Problem
Studies of complex traits often have small sample sizes. There are some methods to address this, such as overlapping analysis of eQTLs and GWAS trait variants, but these may miss small effect size expression.
TWAS
Concept
First, check that $h^2_{cis} \neq 0$ is significant. Then we use true expression data to train an imputed expression model. There are three imputed expression models, using cis-eQTL and BLUP or BSLMM, respectively. We compare their $\frac{r^2}{h^2}$, and BSLMM is the best one. We impute expression-trait association statistics from GWAS summary statistics and the imputed expression model.
Benefit
Gene expression data is not required in TWAS.
Limitation
- We assume that SNPs affect traits through gene expression.
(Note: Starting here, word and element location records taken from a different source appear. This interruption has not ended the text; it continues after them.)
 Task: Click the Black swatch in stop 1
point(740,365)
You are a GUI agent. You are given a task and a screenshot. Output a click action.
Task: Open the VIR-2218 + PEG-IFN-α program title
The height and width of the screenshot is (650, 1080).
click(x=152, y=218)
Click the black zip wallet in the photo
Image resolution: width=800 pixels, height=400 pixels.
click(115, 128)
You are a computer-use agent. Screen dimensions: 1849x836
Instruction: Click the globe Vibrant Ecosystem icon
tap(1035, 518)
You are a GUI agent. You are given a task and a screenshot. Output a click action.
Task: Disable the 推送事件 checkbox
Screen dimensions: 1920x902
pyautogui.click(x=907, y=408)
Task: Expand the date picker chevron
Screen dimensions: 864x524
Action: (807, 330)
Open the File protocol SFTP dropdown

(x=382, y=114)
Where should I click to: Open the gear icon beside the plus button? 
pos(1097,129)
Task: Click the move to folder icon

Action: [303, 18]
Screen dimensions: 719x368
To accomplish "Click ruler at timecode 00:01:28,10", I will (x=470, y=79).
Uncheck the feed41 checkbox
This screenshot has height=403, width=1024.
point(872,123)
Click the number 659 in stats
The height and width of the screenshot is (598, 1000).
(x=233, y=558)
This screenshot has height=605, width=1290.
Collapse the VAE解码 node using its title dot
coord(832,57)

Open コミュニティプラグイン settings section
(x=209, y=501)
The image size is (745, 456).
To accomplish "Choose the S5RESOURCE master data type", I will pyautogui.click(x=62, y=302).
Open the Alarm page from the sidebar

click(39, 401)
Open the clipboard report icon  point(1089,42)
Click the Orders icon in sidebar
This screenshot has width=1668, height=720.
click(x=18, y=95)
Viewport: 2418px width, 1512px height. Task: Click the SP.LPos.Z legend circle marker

- TWAS can’t distinguish causality; how to solve this? Add a trait term to the linear model. If the imputed expression becomes not significant, it means that there is a phenotype-mediated effect (SNP → trait → expression).
Common Technology
Omnibus Test
The Omnibus Test uses summary data to deal with multiple cohorts/methods. In this paper, we use the omnibus test to check for significant associations across predictions from YFS, METSIM, and NTR (different tissues). For gene $i$
$$ \begin{align*} \text{omnibus}_i = \mathbf{Z_i^T C_i^{-1} Z_i} \overset{approx}{\sim} \chi^2_3 \end{align*} $$where
- $\mathbf{Z_i}$ is $3 \times 1$ vector, representing $3$ cohort TWAS Z score
- $\mathbf{C_i}$ is $3 \times 3$ correlation matrix for $3$ cohort
Permutation Test
Permutation test doesn’t need distribution assumption. It’s a nonparameter method and testing multiple group data is significant different. In this paper. we shuffle expression-trait association 1,000 times for each TWAS gene, plot the distribution of shuffled Z score $Z_{perm}$ which follows $\sim N(0, \Sigma_{s,s})$) . We compute p-value
$$ \begin{align*} \text{p-value} = \frac{\displaystyle \sum_i^{1000}I(Z_{obs} < Z_{perm,i})}{1000} \end{align*} $$If p-value$<0.05$, we reject null hypothesis (expression $\perp$ trait).
Performance
True Data
TWAS Identify 25 novel expression-trait associations using summary association statistics from a 2010 lipid GWAS.
Simulation
Under null
We simulate expression from two null expression models. For expression $\perp$ SNP, cis-heritable trait model
$$Z-score \sim N\left(0,\mathbf{\frac{WZ}{(W\Sigma_{s,s} W')^{1/2}}}\right) ,\ \text{expression} \sim N(0,1)$$For trait $\perp$ SNP, cis-heritable expression model
$$ Z-score \sim N(0,1) ,\ \text{expression}=\sum_i X_i +\varepsilon$$where
- $\mathbf{W=\Sigma_{e,s}\Sigma^{-1}_{s,s}}$
- $\mathbf{\Sigma_{e,s}}:$ covariance between SNPs and expression
- $\mathbf{\Sigma_{s,s}}:$ covariance among all SNPs
Under alternative
We use $6000$ unrelated METSIM GWAS samples, $100$ genes and the SNPs in the surrounding 1MB. For $100$ genes, expression simulated as
$$ \begin{align*} \mathbf{E}=\mathbf{X {\beta} + \varepsilon},\ \text{where } \varepsilon,\ \beta \text{ from Normal} \quad (1) \end{align*} $$to achieve $h^2_{cis-g}=0.17$. $1000$ samples with SNPs and simulated expression were then withheld for training $(1)$. And we use $(1)$ to simulate remaining $5000$ samples expression. For remaining $5000$ samples, phenotype $Y$ simulated as
$$ \begin{align*} Y=E \alpha'+\varepsilon \quad (2) \end{align*} $$So that $h^2_E=\frac{0.1}{180}$ or $\frac{0.2}{180}$. Repeating $5000$ samples expression simulation $(1)$ and phenotype simulation $(2)$ $60$ times with different $\varepsilon$. After computing Z-score between snp, phenotype, we simulate $5000 \times 60$ size GWAS.